Kinder auf Versammlungen

Deutschland in den späten 1970er Jahren war für mich das wahre Paradies. In Stuttgart, wohin ich bald gelangte, saßen und faulenzten Gruppen junger Leute gemütlich im Schlossgarten, jagten sich Hunde, planschten Kinder im Schlossbrunnen. Vielerorts wurden Gitarren gespielt und in der Luft lag ein Hauch später Flower-Power- oder Make-love-not-war-Stimmung. 

Ich habe bald Deutsch gelernt und bin den Grünen beigetreten. Die politische Arbeit machte mir unheimlich viel Spaß – nachts haben wir (nicht ganz legal) Plakate geklebt und lustige Blockaden gegen die amerikanische Pershing ausgedacht. Auf Parteiversammlungen spielten kleine Kinder und stillten die Mütter. Den Zebrastreifen überquerte man, wenn von links und rechts nichts kam, auch bei Rot. Und ein Freund von mir, ein schwarzer nigerianischer Universitätsprofessor, der wie ich politisches Asyl erhalten hatte, kam eines Tages lachend herein und erzählte mir, dass dort, wo er Arbeit gefunden hatte, in der Abteilung für tropische Früchte in einem Kaufhaus, eine schwäbische Großmutter ihrer Enkelin Angst machte, dass sie dieser „Teufel“, wie sie ihn nannte, holen würde, wenn sie nicht brav sei. Niemand war politisch korrekt, aber kaum jemandem störte das.

Damals verdiente ich meinen Lebensunterhalt mit meiner Kunst, mit der Gestaltung von Bühnenbildern, mit Grafikdesign und manchmal auch mit Beratung. Ich tauschte Stuttgart gegen ein Jahr in Hamburg (zu wenig Licht), sieben Jahre in Freiburg (in vino veritas), später noch einige Zeit im Saarland  und schließlich in Köln am Rhein. 
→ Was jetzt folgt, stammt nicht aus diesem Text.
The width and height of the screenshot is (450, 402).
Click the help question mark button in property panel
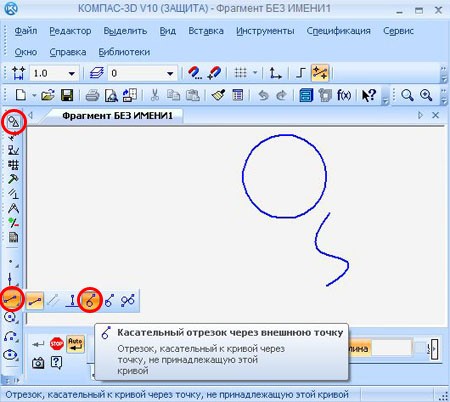57,363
Langsam änderten sich aber die Zeiten. Die Kinder hatten schon längst keinen Zugang mehr zu „Parteitagen“, weil sie störten. Mit ihnen gingen auch die stillenden Mütter. Übrig blieben die Funktionäre und Funktionärinnen. An den Fußgängerübergangswegen stand man bei Rot, selbst wenn die Straße an Sonntagen völlig autofrei war. Denn so ist das richtig. In den Parks durfte man nur auf dem Teil der Wiese sitzen, auf dem es ausdrücklich erlaubt war. Frei laufende Hunde verschwanden. Und all dies geschah Schritt für Schritt, von der Mehrheit unbemerkt, und mit der hieb- und stichfesten Begründung, dass sei zum Wohle aller. Das Leben wurde in gewissem Sinne „diszipliniert“. Manche sagten „verantwortungsvoll“. Aber dadurch wurde es, zumindest für mich, irgendwie grau.

Damit wir uns richtig verstehen – ich bin kein überalterter Anarchist, der Vorschriften ignoriert und dem staatliche Macht gegen den Strich geht. Ich zahle meine Steuern auf den Heller, ich gehe wählen und ich fahre nicht bei Rot über die Ampel. Ich trage mein Haar kurz geschnitten und denke immer noch, dass Umweltbewusstsein sinnvoll ist. Die vorgeschriebene Geschwindigkeit überschreite ich höchstens um zehn Stundenkilometer – na ja, sagen wir manchmal auch um fünfzehn; da gibt es ja noch keine Punkte. 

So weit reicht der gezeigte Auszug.